• [PROBLEM REQUIREMENTS]:
Write out, from the entries below, exactly the lines that run between the lines holding "Rotate the coordTest_jet image" and "Given: Expand the Format filter dropdown", inclusive, and stop there.

• [TASK DATA]:
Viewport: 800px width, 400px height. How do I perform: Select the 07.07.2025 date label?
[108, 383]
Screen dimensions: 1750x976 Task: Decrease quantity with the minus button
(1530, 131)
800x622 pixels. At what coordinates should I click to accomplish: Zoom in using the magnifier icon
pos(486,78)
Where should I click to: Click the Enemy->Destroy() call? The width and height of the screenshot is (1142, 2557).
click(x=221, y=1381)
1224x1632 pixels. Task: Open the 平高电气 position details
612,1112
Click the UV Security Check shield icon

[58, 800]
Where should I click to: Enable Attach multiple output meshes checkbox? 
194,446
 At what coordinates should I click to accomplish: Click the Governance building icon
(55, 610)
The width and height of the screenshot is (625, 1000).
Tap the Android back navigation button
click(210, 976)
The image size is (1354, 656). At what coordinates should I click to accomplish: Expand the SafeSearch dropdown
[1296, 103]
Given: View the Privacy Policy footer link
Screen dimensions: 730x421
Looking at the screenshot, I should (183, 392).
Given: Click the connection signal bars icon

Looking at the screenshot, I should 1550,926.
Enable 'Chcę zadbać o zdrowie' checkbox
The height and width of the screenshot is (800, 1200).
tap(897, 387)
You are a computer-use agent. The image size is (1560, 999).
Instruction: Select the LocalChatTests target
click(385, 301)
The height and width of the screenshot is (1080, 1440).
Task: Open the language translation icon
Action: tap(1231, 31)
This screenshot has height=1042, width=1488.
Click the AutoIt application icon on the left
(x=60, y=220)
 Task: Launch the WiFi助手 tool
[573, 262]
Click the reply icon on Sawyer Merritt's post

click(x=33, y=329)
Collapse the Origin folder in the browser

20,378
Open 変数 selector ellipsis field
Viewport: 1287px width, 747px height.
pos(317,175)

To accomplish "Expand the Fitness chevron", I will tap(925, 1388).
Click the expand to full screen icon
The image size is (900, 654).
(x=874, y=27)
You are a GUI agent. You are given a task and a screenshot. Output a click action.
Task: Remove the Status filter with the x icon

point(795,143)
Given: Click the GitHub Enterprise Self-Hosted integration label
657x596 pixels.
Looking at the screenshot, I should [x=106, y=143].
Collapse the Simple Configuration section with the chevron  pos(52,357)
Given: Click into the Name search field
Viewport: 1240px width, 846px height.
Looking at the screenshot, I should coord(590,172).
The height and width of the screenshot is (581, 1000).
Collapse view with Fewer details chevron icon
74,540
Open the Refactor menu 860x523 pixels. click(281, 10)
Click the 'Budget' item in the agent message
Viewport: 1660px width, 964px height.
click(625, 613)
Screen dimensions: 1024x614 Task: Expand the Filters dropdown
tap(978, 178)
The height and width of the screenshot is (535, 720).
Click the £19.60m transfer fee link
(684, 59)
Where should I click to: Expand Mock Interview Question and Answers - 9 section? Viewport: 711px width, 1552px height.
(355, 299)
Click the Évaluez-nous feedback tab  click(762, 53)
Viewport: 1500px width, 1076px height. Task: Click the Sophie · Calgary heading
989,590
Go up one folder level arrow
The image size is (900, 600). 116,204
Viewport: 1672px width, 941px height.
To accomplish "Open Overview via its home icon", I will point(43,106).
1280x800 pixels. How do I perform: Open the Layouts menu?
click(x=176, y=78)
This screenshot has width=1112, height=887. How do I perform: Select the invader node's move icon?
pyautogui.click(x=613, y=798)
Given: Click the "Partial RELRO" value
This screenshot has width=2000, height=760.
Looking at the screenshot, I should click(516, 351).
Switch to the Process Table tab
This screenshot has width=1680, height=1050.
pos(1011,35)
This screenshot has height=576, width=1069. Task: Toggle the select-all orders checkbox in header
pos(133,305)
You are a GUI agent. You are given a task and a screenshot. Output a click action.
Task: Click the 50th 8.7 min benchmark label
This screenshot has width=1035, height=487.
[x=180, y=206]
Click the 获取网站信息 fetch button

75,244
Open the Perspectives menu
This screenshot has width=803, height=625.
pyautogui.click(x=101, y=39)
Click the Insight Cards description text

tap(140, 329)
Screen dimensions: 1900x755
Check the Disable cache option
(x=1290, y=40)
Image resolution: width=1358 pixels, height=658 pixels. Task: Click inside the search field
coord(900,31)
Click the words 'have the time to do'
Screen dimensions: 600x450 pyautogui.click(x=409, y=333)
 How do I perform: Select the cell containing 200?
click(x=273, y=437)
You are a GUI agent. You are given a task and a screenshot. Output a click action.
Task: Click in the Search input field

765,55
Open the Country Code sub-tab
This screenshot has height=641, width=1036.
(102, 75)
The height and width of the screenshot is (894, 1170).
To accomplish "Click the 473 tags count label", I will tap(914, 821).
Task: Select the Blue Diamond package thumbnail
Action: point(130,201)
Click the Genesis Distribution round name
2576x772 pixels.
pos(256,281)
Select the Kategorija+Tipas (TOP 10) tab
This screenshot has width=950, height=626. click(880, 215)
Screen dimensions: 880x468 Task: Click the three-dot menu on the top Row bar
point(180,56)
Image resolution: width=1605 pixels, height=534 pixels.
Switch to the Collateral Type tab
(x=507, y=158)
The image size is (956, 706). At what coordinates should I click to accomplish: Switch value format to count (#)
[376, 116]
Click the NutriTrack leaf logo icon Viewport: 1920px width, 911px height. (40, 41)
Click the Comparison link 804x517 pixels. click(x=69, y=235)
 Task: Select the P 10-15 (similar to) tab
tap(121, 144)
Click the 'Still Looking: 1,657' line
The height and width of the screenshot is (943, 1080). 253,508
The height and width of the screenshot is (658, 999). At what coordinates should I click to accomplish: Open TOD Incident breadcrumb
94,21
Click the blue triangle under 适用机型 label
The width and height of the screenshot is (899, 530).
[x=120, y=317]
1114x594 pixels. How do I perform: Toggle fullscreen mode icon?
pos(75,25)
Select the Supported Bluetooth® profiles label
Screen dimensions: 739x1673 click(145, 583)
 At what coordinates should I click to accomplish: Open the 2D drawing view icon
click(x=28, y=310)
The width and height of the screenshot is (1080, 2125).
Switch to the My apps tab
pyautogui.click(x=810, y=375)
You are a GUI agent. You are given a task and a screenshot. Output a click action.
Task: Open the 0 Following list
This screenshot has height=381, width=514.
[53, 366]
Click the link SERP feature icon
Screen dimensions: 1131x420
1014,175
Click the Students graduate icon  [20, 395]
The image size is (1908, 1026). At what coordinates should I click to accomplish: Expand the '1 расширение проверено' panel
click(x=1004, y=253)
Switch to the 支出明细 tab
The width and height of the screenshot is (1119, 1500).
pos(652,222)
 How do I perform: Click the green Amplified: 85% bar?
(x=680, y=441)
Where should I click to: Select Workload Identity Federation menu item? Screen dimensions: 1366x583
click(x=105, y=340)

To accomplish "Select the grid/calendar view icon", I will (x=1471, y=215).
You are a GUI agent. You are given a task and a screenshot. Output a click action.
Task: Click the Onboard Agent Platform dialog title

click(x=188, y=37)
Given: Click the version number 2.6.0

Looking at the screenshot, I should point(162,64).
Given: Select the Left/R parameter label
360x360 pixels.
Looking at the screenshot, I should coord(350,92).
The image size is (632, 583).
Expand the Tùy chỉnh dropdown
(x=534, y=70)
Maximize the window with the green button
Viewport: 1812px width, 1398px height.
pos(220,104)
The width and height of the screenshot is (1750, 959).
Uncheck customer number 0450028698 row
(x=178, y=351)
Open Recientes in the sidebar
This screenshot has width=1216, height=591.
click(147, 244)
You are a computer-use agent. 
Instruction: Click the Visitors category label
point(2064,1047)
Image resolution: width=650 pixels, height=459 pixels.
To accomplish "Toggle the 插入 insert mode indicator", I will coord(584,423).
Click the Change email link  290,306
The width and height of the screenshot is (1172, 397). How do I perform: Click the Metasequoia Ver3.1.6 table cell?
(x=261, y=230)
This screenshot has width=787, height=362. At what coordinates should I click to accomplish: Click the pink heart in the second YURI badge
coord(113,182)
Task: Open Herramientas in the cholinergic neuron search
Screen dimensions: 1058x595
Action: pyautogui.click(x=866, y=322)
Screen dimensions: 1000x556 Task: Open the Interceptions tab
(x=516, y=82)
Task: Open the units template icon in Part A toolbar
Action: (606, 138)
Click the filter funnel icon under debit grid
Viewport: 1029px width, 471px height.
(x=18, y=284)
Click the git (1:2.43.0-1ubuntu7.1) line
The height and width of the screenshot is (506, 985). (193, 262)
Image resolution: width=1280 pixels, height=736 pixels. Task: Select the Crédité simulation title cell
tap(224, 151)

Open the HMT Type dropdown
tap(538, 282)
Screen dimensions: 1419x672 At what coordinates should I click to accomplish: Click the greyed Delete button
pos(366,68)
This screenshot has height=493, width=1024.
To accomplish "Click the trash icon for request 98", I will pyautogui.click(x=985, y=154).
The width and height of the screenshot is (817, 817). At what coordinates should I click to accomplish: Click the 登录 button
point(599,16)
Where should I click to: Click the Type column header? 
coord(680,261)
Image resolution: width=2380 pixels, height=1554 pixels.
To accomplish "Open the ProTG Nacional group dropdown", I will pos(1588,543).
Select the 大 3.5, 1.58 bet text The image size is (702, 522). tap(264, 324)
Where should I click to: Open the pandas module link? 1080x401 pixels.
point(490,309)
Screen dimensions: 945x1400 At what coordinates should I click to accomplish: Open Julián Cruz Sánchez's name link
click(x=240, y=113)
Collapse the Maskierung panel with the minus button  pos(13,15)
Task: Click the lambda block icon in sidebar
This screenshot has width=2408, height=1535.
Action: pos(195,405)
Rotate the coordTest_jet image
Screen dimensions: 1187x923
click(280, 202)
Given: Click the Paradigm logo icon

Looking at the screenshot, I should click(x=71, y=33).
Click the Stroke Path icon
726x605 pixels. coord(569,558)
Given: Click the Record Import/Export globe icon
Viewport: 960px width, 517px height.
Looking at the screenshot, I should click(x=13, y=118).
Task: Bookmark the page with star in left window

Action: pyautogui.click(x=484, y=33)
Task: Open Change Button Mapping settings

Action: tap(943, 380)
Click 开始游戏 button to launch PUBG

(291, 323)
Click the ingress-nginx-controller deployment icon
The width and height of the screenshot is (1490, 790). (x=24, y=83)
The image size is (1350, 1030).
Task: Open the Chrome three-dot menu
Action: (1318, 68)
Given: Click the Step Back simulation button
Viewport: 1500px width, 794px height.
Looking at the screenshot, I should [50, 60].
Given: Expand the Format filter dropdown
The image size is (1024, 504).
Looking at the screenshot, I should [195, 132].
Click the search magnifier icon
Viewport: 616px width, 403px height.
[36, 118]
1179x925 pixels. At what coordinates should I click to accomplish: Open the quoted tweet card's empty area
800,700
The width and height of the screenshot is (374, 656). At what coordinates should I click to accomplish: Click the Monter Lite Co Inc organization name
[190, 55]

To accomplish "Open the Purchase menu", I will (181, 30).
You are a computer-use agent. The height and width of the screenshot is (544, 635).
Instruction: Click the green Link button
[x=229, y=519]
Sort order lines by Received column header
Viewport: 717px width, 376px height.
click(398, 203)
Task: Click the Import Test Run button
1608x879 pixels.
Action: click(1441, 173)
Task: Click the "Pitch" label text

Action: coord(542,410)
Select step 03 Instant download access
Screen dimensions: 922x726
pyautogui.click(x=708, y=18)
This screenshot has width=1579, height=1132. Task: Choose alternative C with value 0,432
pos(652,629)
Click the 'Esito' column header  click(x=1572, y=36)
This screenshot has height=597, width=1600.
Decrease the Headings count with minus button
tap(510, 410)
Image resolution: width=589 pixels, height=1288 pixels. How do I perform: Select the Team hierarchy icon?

• [TASK RESPONSE]:
Rotate the coordTest_jet image
Screen dimensions: 1187x923
click(280, 202)
Given: Click the Paradigm logo icon

Looking at the screenshot, I should click(x=71, y=33).
Click the Stroke Path icon
726x605 pixels. coord(569,558)
Given: Click the Record Import/Export globe icon
Viewport: 960px width, 517px height.
Looking at the screenshot, I should click(x=13, y=118).
Task: Bookmark the page with star in left window

Action: pyautogui.click(x=484, y=33)
Task: Open Change Button Mapping settings

Action: tap(943, 380)
Click 开始游戏 button to launch PUBG

(291, 323)
Click the ingress-nginx-controller deployment icon
The width and height of the screenshot is (1490, 790). (x=24, y=83)
The image size is (1350, 1030).
Task: Open the Chrome three-dot menu
Action: (1318, 68)
Given: Click the Step Back simulation button
Viewport: 1500px width, 794px height.
Looking at the screenshot, I should [50, 60].
Given: Expand the Format filter dropdown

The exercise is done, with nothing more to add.